=== DATA LISTING ===
-- Opening Marker --

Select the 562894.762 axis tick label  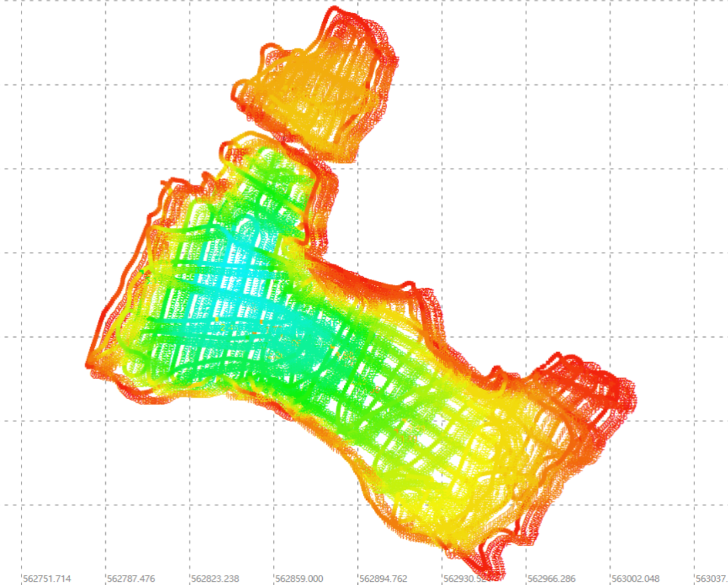[x=383, y=578]
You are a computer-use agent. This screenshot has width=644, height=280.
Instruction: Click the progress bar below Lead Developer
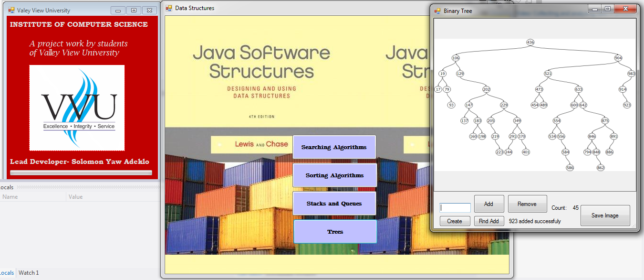(81, 172)
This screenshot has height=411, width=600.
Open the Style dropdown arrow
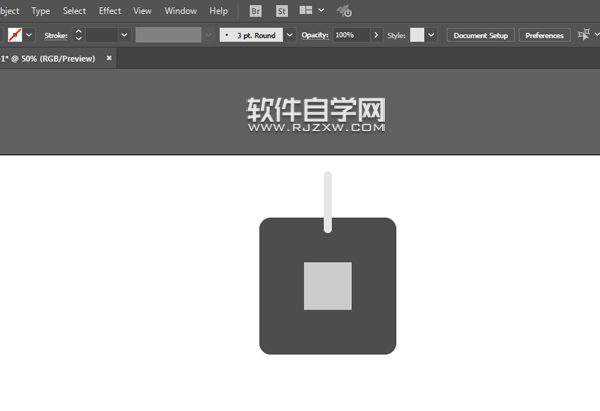pos(431,35)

-- Closing Marker --

=== WORK INSTRUCTION ===
Copy out exactly the lines from the one with "This screenshot has height=411, width=600." through the end of the listing, both ends included, omitting any picture.

=== EXPECTED ANSWER ===
This screenshot has height=411, width=600.
Open the Style dropdown arrow
pos(431,35)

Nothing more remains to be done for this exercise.